# [Document]
--- BEGIN ---

All the same, we must recognise that food production is fundamental to economic freedom. We must remember that our enslaved ancestors were given access to provision grounds so that they could grow their own food. This system reduced the food bill of plantation owners. It also allowed enslaved Africans to regain a measure of power. They controlled the surplus products and established markets, earning money that enabled many to buy their freedom.
The challenge that faces us in Jamaica today is how to make farming sexy. How can we get young people to see that farming is essential for personal and national development? We have to produce what we want to eat. And we have to eat what we produce. There is nothing sweeter than eating food you have farmed.

--- END ---

Target position records
--- BEGIN ---

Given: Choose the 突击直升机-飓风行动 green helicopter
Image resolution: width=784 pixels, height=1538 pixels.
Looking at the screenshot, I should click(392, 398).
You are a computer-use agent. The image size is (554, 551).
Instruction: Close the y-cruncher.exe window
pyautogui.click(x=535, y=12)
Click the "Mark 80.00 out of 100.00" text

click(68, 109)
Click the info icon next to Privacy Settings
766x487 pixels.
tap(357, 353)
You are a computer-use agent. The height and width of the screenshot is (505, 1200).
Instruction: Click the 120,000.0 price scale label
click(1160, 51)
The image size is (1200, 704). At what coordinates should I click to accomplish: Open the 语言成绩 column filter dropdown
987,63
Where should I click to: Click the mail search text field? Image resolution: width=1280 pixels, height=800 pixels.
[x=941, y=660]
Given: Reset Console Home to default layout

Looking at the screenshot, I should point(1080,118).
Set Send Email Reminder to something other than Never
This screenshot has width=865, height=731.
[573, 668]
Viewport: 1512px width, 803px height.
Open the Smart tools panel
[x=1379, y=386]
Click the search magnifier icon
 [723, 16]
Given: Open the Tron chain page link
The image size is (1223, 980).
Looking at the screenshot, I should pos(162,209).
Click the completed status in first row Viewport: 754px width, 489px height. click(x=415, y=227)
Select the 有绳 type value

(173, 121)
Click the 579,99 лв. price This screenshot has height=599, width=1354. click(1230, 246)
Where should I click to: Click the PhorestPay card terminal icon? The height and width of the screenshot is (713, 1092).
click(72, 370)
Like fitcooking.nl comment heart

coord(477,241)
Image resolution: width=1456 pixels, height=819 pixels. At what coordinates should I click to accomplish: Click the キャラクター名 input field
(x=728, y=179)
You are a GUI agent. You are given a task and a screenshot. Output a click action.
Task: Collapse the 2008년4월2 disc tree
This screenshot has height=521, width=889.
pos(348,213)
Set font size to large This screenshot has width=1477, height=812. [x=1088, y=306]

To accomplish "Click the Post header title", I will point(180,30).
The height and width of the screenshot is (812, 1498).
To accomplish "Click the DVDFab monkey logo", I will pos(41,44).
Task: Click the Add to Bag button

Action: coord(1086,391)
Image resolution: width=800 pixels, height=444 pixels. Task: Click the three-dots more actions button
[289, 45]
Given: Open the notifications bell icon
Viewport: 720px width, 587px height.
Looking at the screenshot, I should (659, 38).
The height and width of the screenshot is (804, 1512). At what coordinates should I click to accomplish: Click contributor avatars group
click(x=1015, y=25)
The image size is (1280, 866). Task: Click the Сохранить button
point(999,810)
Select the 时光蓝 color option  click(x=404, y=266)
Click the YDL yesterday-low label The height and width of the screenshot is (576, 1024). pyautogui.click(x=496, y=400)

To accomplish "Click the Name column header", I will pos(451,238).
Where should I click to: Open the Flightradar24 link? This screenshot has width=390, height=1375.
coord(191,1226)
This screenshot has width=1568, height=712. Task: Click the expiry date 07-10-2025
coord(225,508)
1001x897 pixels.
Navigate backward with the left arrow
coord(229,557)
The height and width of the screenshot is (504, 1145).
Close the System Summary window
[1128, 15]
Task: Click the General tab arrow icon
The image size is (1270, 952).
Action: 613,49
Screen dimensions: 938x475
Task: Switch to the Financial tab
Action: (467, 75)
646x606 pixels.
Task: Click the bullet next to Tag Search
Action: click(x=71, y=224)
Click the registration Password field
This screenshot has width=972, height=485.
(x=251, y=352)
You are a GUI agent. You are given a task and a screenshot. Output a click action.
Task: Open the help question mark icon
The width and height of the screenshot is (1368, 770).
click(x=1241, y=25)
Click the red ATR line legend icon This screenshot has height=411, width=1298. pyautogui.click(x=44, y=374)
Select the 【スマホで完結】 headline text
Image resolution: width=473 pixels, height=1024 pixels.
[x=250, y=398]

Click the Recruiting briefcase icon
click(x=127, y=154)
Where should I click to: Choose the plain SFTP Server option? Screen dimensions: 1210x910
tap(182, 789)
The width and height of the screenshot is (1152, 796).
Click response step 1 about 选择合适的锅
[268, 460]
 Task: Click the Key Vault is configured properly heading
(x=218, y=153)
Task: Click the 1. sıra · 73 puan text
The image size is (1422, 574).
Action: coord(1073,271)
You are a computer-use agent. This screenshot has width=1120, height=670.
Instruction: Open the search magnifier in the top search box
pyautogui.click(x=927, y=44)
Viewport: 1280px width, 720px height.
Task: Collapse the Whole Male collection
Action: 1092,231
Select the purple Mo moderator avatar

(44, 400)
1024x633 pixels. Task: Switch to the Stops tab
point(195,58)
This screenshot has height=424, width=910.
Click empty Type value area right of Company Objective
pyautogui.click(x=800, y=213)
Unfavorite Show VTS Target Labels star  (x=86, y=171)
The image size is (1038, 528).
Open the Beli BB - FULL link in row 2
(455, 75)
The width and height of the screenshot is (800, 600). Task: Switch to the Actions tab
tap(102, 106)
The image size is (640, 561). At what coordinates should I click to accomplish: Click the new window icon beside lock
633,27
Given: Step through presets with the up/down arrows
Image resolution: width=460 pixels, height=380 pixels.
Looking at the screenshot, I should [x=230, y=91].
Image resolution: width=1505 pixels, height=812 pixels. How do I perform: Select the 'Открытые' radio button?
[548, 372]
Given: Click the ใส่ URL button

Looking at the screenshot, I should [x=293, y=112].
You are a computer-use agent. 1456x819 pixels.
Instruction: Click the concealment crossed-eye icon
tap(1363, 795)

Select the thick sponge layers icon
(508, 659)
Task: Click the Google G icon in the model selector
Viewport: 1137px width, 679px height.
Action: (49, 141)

--- END ---

# [Task requirements]
Write out the passage on farming in Jamaica word for word, from "All the same, we" up to and including "buy their freedom.".

# [Written answer]
All the same, we must recognise that food production is fundamental to economic freedom. We must remember that our enslaved ancestors were given access to provision grounds so that they could grow their own food. This system reduced the food bill of plantation owners. It also allowed enslaved Africans to regain a measure of power. They controlled the surplus products and established markets, earning money that enabled many to buy their freedom.